Yes, an actual moving target would be a real test, but, I can see what the possibilities would be if I tried to run sides ways from him.


----------



## dubljay (Jul 28, 2005)

Rich Parsons said:
			
		

> Part of the object of multiple targets, is not only multiple targets but to also consider it a moving target, where the target is a frame of the motion.
> 
> Yes, an actual moving target would be a real test, but, I can see what the possibilities would be if I tried to run sides ways from him.


 Yeah I realize that... see my initial post... I wouldn't want him mad at me....


----------



## Tgace (Jul 28, 2005)

Thats Jerry Miculek. Yes hes very accurate. See another thread about this guy.

http://www.martialtalk.com/forum/showthread.php?t=21506


----------



## hardheadjarhead (Jul 28, 2005)

Rich Parsons said:
			
		

> Yes, an actual moving target would be a real test, but, I can see what the possibilities would be if I tried to run sides ways from him.

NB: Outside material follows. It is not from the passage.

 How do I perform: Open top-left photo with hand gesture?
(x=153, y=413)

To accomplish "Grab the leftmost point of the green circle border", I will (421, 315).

I think one would die running.  

He had decent accuracy for as fast as he was shooting...and the speed was with a revolver, of all things.  In any case, I don't think this was showcased as combat shooting...just a very fast shooter/reloader.

Remember Bill Jordan?  He could draw and shoot in a quarter of a second...and hit a button.


Regards,


Steve


----------



## KenpoTex (Jul 29, 2005)

Miculek is amazing, I'd love to see him shoot in person. (don't blink or you'll miss it.)

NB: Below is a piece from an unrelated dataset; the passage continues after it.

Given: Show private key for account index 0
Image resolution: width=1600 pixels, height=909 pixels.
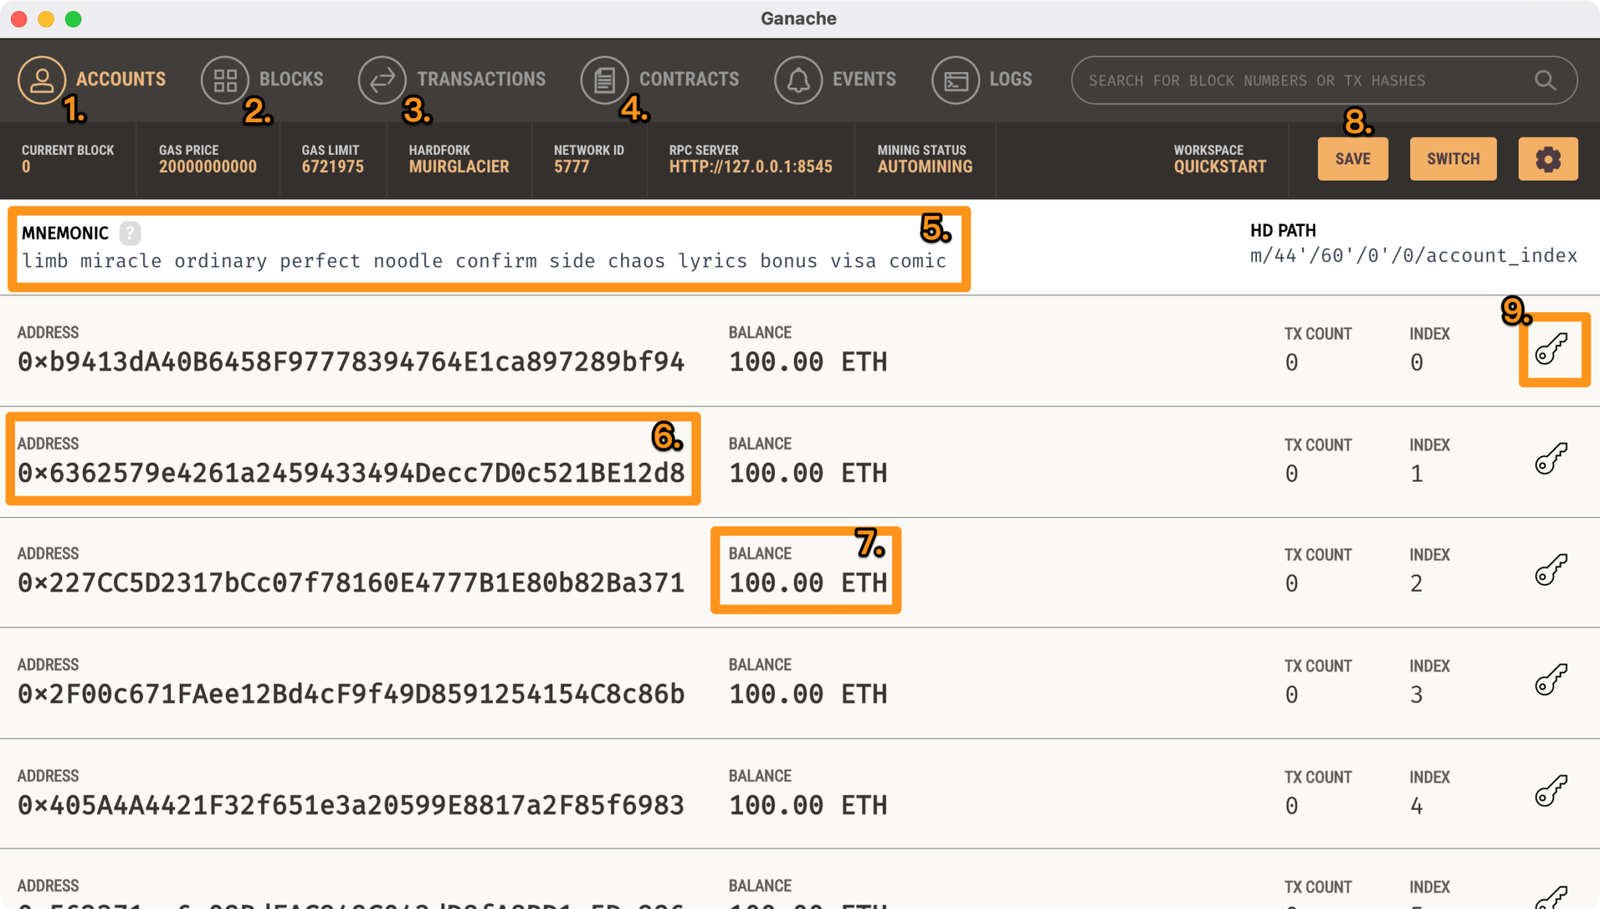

Bob Munden is another "that just ain't possible" type of shooter.  I got to see him shoot about 12 years ago in Denver...needless to say I was suitably impressed.  Check this link to see the records he's set for quick-draw and speed shooting.


----------



## Cruentus (Jul 29, 2005)

kenpotex said:
			
		

> Miculek is amazing, I'd love to see him shoot in person. (don't blink or you'll miss it.)
> 
> Bob Munden is another "that just ain't possible" type of shooter.  I got to see him shoot about 12 years ago in Denver...needless to say I was suitably impressed.  Check this link to see the records he's set for quick-draw and speed shooting.



Dude...that's awesome....thanks for the link!


----------



## KenpoEMT (Jul 29, 2005)

Geez!!  There's skill, and then there is SKILL! 

What an awesome vid, thanks!


----------